Liste des données
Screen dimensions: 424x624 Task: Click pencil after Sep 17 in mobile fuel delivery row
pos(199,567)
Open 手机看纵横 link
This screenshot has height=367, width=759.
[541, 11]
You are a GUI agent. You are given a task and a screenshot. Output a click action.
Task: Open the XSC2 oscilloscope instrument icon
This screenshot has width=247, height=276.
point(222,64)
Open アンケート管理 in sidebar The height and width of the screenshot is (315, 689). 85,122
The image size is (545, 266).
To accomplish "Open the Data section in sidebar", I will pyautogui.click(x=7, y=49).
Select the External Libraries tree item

**Consigne**.
Pouvez-vous imprimer de nouveau, à l'identique et sans rien omettre, toutes les lignes du matériel ci-dessus ?

**Exercice terminé**.
Screen dimensions: 424x624 Task: Click pencil after Sep 17 in mobile fuel delivery row
pos(199,567)
Open 手机看纵横 link
This screenshot has height=367, width=759.
[541, 11]
You are a GUI agent. You are given a task and a screenshot. Output a click action.
Task: Open the XSC2 oscilloscope instrument icon
This screenshot has width=247, height=276.
point(222,64)
Open アンケート管理 in sidebar The height and width of the screenshot is (315, 689). 85,122
The image size is (545, 266).
To accomplish "Open the Data section in sidebar", I will pyautogui.click(x=7, y=49).
Select the External Libraries tree item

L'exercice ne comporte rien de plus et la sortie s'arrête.